La cité des oiseaux 5
Chapitre5
Dernier espoir
Je n’aurais jamais pensé assister de visu à la mort de la cité céleste. Cela a quelque chose de terrifiant.
La séance du conseil reprend sur un silence pesant.
— Nous ignorions que la situation avait atteint ce point de gravité, constate Arca. D’après ce que nous venons de voir, le temps presse de plus en plus.
Tout le monde approuve de la tête mais personne n’a envie de parler. J’ai moi-même du mal à rassembler mes idées.
J’écoute vaguement l’océane aveugle faire le point des discussions avant l’interruption du Conseil. Tandis qu’Arca parle de sa voix claire et précise, un vague plan commence à se dessiner dans ma tête. Lorsque le silence revient je prends la parole:
— Je crois que mon amie Adeline a mis le doigt sur la principale faiblesse des villes: elles sont lourdes, très lourdes.

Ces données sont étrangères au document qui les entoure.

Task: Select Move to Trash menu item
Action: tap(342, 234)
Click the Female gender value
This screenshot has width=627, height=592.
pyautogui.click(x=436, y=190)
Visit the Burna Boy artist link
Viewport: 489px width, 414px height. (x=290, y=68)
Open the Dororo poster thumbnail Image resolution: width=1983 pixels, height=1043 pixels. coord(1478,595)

C’est donc sur ce point que nous devons nous appuyer pour mettre un terme à leur progression insensée.
Un long flottement suit mes propos. Personne ne semble voir ou je veux en venir. Je demande:
— Si l’avant d’une de ces villes trains était irrémédiablement bloqué, au point de ne vraiment plus pouvoir bouger ni dans un sens, ni dans l’autre, que se passerait-il?
— C’est déjà arrivé une fois, se souvient un goéland. Les hommes ont découpé pendant plus d’une année la partie morte et la cité est repartie en arrière.

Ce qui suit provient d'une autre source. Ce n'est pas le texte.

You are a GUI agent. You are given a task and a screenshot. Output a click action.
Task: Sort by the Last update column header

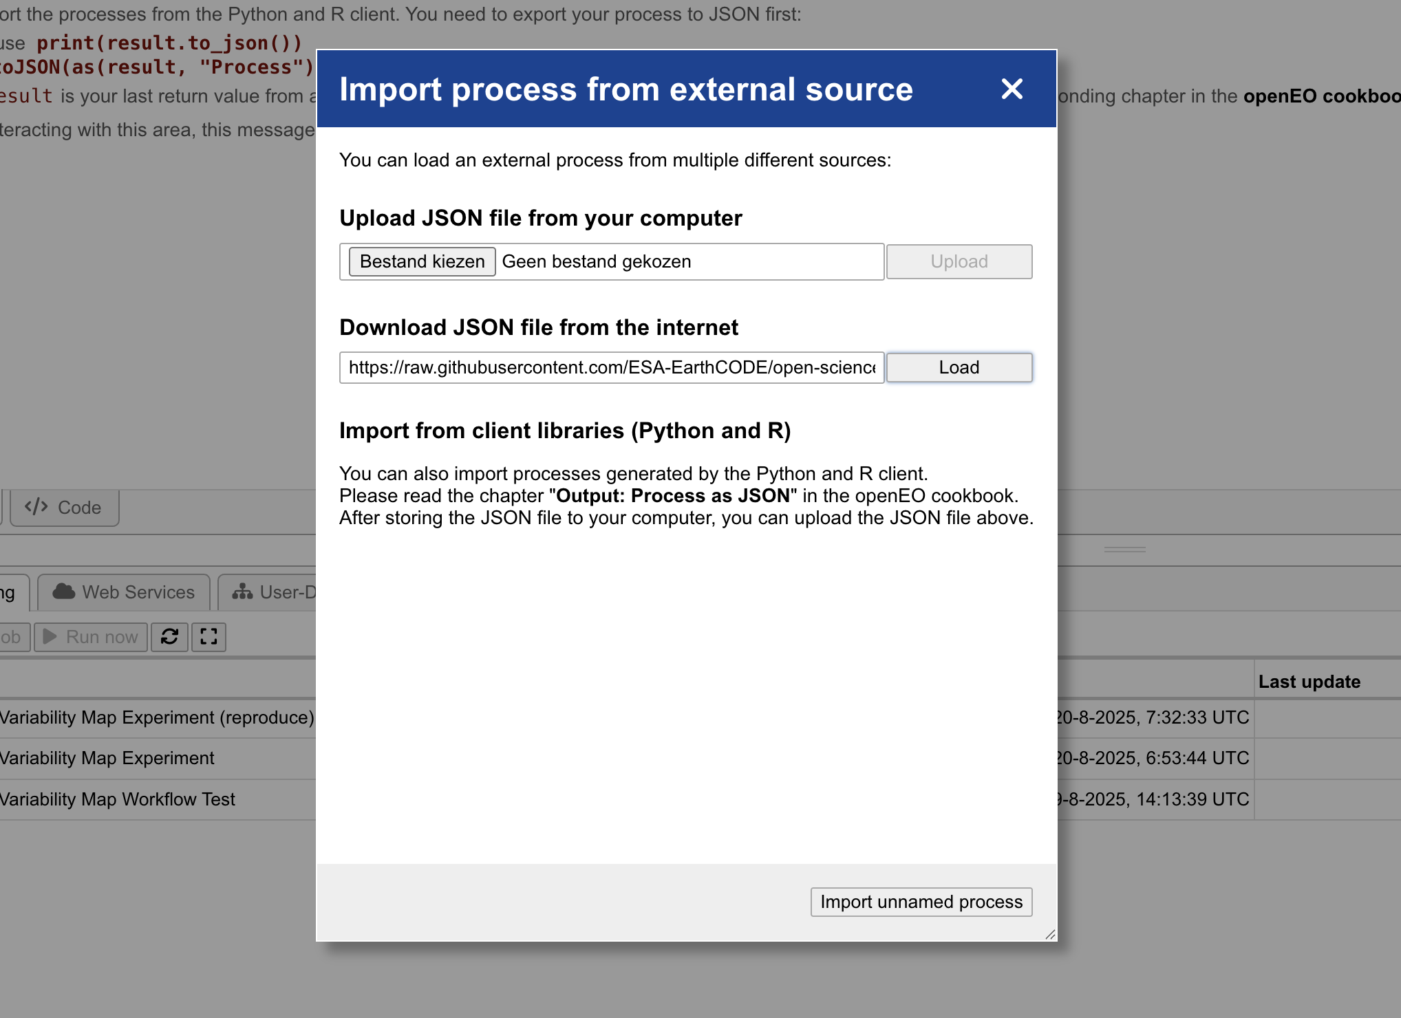point(1309,681)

— Ils sont donc capables d’amputer les villes si besoin est, dis-je. Et de tenir plus d’un an sans avoir besoin de ressources supplémentaires.
— Non, dit un autre goéland. Aujourd’hui une ville ne peut guère espérer survivre plus de quelques semaines. Elles sont devenues trop gourmandes en énergie. Il leur en faut toujours davantage.

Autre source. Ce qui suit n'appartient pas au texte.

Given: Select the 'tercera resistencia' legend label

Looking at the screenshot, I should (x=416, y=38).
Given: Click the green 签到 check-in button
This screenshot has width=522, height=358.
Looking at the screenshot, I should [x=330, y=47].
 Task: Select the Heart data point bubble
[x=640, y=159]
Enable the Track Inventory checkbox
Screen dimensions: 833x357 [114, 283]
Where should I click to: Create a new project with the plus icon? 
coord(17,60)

— Oui, approuve Arca. Leur besoin est devenu incommensurable.
Je demande encore:
— Quelles relations entretient la gent ailée avec les animaux fouisseurs?
Je sais qu’avec cette question je vais toucher un point sensible, mais le peuple des airs devra dépasser certaines réactions ataviques s’il veut sauver ce qui reste de la cité céleste.
— À vrai dire, et comme vous devez vous en douter, répond Arca, nous n’entretenons pas de très bonnes relations. Nous sommes parmi leurs principaux prédateurs. Mais je crois qu’ils apprécient encore moins les humains des villes usines.
— Il faut donc négocier avec eux.
— Ils refuseront de traiter avec nous, dit un faucon.
— Qui envoyer à leur rencontre, sans les effrayer, alors?
— Il me semble que Kayama est bien perçue par les animaux, dit Adeline.
— C’est vrai, dit la jeune femme. Les animaux viennent facilement à moi. Mais je serai incapable de me débrouiller toute seule.
— Chaminoute peut t’accompagner, dis-je.
— Mais, s’inquiète Kayama, comment prendrons-nous contact avec les animaux fouisseurs?
— Après demain, répond Arca, un océane vous conduira loin dans le Sud, jusqu’au tertre du roi des taupes, et vous abandonnera là. Vous devrez attendre jusqu’à minuit. Ce sera pleine lune, un des rares moments où le roi quitte son palais souterrain. Après ce sera à vous de faire ce qui se doit. Le lendemain matin, un autre de mes fidèles viendra vous chercher. En espérant que vous mènerez à bien votre mission.
— Et si le roi des taupes refuse de discuter?
— Alors nous n’aurons plus qu’à attendre la mort de la cité céleste.